I need to implement a fixed-size hash map optimized for memory and speed, but am unclear as to what this means: Does it mean that the number of buckets I can have in my hash map is fixed? Or that I cannot dynamically allocate memory and expand the size of my hash map to resolve collisions via linked lists? If the answer to the latter question is yes, the first collision resolution approach that comes to mind is linear probing--can anyone comment on other more memory and speed efficient methods, or point me towards any resources to get started? Thanks!
-
It probably means that the size of buckets is fixed. Each LinkedList (or similar data structure) that starts from each bucket can be of any size. Linear probing and periodic re-hashing are not bad ideas – TheLostMind Oct 26 '15 at 05:12
-
It could be interpreted in many different ways (some of which you have reasonably described). But it's not really something that can be answered by the SO community. Best to go back and clarify with the source of the requirements. – kaylum Oct 26 '15 at 05:45
-
Below two threads might help you. https://stackoverflow.com/questions/24203858/how-can-i-implement-a-fixed-size-hashmap https://stackoverflow.com/questions/29599047/why-is-hash-output-fixed-in-length – user1775015 Feb 20 '18 at 08:45
1 Answers
Without seeing specific requirements it's hard to interpret the meaning of "fixed-size hash map optimized for memory and speed," so I'll focus on the "optimized for memory and speed" aspect.
Memory
Memory efficiency is hard to give advice for particularly if the hash map actually exists as a "fixed" size. In general open-addressing can be more memory efficient because the key and value alone can be stored without needing pointers to next and/or previous linked list nodes. If your hash map is allowed to resize, you'll want to pick a collision resolution strategy that allows for a larger load (elements/capacity) before resizing. 1/2
is a common load used by many hash map implementations, but it means at least 2x
the necessary memory is always used. The collision resolution strategy generally needs to be balanced between speed and memory efficiency, in particular tuned for your actual requirements/use case.
Speed
From a real-world perspective, particularly for smaller hash-maps or those with trivially sized key, the most important aspect to optimizing speed would likely be reducing cache-misses. That means put as much of the information needed to perform operations in contiguous memory spaces as possible.
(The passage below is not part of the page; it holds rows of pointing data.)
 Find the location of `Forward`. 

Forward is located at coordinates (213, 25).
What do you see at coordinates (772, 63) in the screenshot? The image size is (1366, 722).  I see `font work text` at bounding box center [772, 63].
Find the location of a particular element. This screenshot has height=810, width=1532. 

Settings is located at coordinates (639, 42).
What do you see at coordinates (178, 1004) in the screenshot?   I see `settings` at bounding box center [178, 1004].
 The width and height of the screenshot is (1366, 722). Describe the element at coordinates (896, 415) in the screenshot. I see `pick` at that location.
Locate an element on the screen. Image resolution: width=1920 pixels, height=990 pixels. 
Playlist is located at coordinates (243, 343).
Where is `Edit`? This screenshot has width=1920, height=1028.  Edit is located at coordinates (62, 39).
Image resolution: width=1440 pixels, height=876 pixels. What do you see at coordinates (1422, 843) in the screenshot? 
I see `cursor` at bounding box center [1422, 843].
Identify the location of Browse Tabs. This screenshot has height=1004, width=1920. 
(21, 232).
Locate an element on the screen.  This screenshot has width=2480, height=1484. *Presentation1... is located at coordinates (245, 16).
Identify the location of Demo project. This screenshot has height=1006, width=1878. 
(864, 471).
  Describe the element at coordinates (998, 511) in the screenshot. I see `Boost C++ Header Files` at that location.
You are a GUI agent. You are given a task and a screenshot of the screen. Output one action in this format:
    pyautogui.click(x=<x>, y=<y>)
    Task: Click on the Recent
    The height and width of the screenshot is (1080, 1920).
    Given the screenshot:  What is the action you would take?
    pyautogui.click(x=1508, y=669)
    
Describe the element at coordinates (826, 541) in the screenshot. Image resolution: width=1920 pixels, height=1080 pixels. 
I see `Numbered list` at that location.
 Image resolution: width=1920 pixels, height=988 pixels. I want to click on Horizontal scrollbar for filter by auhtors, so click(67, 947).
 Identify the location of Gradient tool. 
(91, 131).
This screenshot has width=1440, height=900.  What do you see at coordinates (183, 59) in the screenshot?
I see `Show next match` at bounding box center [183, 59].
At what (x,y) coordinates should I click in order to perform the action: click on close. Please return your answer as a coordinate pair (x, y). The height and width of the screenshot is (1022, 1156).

My advice would be to use open-addressing instead of chaining for collision resolution. This would allow for more of your memory to be contiguous and should be at a minimum 1 less cache miss per key comparison. Open-addressing will require some-kind of probing, but compared to the cost of fetching each link of a linked list from memory looping over several array elements checking key comparison should be faster. See here for a benchmark of c++ std::vector vs std::list, the takeaway being for most operations a normal contiguous array is faster due to spatial locality despite algorithm complexity.
In terms of types of probing, linear probing has an issue of clustering. As collisions occur the adjacent elements are consumed which causes more and more collisions in the same section of the array, this becomes exceptionally important when the table is nearly full. This could be solved with re-hashing, Robin-Hood hashing (As you are probing to insert, if you reach an element closer to it's ideal slot than the element being inserted, swap the two and try to insert that element instead, A much better description can be seen here), etc. Quadratic Probing doesn't have the same problem of clustering that linear probing has, but it has it's own limitation, not every array location can be reached from every other array location, so dependent on size, typically only half the array can be filled before it would need to be resized.
The size of the array is also something that effects performance. The most common sizings are power of 2 sizes, and prime number sizes. Java: A "prime" number or a "power of two" as HashMap size?
Arguments exist for both, but mostly performance will depend on usage, specifically power of two sizes are usually very bad with hashes that are sequential, but the conversion of hash to array index can be done with a single and
operation vs a comparatively expensive mod
.
Notably, the google_dense_hash is a very good hash map, easily outperforming the c++ standard library variation in almost every use case, and uses open-addressing, a power of 2 resizing convention, and quadratic probing. Malte Skarupke wrote an excellent hash table beating the google_dense_hash in many cases, including lookup. His implementation uses robin hood hashing and linear probing, with a probe length limit. It's very well described in a blog post along with excellent benchmarking against other hash tables and a description of the performance gains.